A collaboration with Alan Bennett (http://alandbennett.com).
What do ancient volcanoes, polar ice, modern storms and a Texan all have in common?
A lot more than you might think.
Donna “Teye” Kalteyer, a University of Maine graduate student and research assistant who is researching the cryptotephra particles trapped in the ice at our planet’s poles, is trying to make the connection.
Tephra are the organic particles in volcanic ash released into the air during an eruption. Cryptotephra are very small volcanic ash particles that become trapped in ice after large volcanic eruptions. Kalteyer explains that, because the atmosphere is thinner at the equator, volcanic tephra particles, especially cryptotephra, can float above the Earth for upward of three years while simultaneously travelling great distances by wind.
Their destination? Anywhere, but Kalteyer focuses on the cryptotephra found in ice. This cryptotephra can be radiocarbon dated to refine dates on major volcanic eruptions throughout the planet’s history.
By looking at ice core samples taken at the poles, Kalteyer hopes to identify major storm events over the last 800,000 years. Climatologists can observe how the Earth responded in these past events by looking at the paleoclimate record, which can help them better predict future climate change scenarios, according to Kalteyer.
“Humans have only been recording climate events for the past, at most, 500 years,” she said. “But we can actually look physically at the chemicals in an ice core and figure out what happened with the weather and with the climate.”

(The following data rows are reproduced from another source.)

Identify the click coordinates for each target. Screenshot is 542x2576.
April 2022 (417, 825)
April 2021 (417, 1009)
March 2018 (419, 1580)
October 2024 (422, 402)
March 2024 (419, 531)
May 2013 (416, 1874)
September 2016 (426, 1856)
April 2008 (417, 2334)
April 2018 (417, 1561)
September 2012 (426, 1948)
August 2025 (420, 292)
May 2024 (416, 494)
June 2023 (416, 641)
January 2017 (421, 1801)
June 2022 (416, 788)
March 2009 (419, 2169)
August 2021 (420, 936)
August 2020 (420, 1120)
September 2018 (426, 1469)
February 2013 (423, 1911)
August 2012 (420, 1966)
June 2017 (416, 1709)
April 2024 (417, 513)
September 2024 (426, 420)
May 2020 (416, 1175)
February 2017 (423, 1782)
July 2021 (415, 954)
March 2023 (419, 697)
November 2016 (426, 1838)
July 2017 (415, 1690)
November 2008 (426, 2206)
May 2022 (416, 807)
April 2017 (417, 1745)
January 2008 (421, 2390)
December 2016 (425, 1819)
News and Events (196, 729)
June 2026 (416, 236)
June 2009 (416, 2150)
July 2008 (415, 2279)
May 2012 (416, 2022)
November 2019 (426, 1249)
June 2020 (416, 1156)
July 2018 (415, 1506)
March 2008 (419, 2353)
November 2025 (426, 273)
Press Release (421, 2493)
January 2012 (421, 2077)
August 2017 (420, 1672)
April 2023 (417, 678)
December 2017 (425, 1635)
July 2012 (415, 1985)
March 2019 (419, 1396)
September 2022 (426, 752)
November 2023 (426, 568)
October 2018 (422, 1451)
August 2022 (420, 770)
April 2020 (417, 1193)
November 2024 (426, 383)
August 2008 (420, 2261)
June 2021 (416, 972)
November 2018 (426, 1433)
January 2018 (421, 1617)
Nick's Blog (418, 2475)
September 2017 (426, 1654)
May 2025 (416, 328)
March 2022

She hopes her research will be used to further understand past weather events so we can better understand today’s, bridging the gap in knowledge over the last 800,000 years.
“[Tephra] creates a time-linked layer, globally or regionally,” she said. “I just think it’s really cool.”
Correction: Kalteyer meant to say the equator is thicker in the middle rather than thinner. She said, “her enthusiasm outpaced her editor.”